Les gendarmes ont saisi 436 kg de cocaïne à bord d’un voilier intercepté sur le petit atoll d’Apataki dans l’archipel des Tuamotu (Polynésie française), mercredi 29 mai. Quatre hommes de nationalité italienne et péruvienne ont également été interpellés sur ce navire qui avait appareillé du Panama.

Dans un premier temps, « l’inspection de l’embarcation a permis de déceler une cache dans l’infrastructure renfermant 341 pains et paquets de cocaïne pour un poids d’environ 341 kg », a indiqué ce samedi le procureur de la République, Hervé Leroy. Ramené ensuite à Papeete, le monocoque de 15 mètres a fait l’objet d’une nouvelle inspection plus poussée qui a permis la découverte d’autres pains, représentant un poids total de 436 kg de drogue.

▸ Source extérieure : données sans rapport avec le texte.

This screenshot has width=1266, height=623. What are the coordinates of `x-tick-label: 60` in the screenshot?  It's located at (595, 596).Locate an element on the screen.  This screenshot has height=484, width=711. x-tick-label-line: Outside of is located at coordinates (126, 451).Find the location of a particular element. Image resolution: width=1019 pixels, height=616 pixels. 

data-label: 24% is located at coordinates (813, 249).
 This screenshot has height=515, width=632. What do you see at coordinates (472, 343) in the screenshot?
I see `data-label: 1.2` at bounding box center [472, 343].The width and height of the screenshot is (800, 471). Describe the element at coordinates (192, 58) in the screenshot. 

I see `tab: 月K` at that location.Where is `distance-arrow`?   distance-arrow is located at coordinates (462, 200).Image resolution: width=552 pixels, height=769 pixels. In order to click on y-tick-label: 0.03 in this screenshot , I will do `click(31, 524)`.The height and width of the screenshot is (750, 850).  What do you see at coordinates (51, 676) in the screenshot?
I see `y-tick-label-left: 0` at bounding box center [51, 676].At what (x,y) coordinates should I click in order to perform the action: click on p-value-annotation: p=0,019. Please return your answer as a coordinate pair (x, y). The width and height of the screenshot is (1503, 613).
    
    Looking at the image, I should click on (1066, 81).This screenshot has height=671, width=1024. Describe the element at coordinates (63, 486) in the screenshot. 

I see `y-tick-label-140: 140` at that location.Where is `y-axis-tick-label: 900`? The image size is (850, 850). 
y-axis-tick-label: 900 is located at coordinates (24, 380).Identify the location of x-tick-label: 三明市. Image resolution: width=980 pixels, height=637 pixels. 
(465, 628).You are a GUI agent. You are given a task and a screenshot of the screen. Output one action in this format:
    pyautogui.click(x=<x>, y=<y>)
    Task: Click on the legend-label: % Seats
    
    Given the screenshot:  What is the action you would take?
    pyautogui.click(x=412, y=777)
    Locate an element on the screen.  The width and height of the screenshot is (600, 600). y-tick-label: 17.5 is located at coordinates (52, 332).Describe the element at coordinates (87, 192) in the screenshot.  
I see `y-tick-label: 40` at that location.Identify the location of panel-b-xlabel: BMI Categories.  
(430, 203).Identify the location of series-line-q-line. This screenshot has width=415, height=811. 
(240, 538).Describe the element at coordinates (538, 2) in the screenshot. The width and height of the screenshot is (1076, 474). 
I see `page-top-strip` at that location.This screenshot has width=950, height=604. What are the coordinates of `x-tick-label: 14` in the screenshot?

La Polynésie, point de passage des narcotrafiquants

Les quatre hommes interpellés ont été placés en garde à vue. Ils encourent 30 ans de prison et 7,5 millions d’euros d’amende. « Compte tenu de la quantité de drogue saisie et de la dimension internationale de ce trafic », le dossier va être transmis à la juridiction interrégionale spécialisée de Paris, a ajouté Hervé Leroy,

Ces dernières années, les saisies de ce type sont régulières dans les eaux polynésiennes. Depuis 2016, les équipages de six voiliers transportant de la drogue ont été interpellés. « Cela confirme que la Polynésie française est parfaitement identifiée comme point de passage d’une route maritime empruntée par les narcotrafiquants à partir de l’Amérique latine en vue d’écouler la cocaïne dans les pays de la zone Pacifique, voire en Asie », a conclu le procureur de la République de Papeete.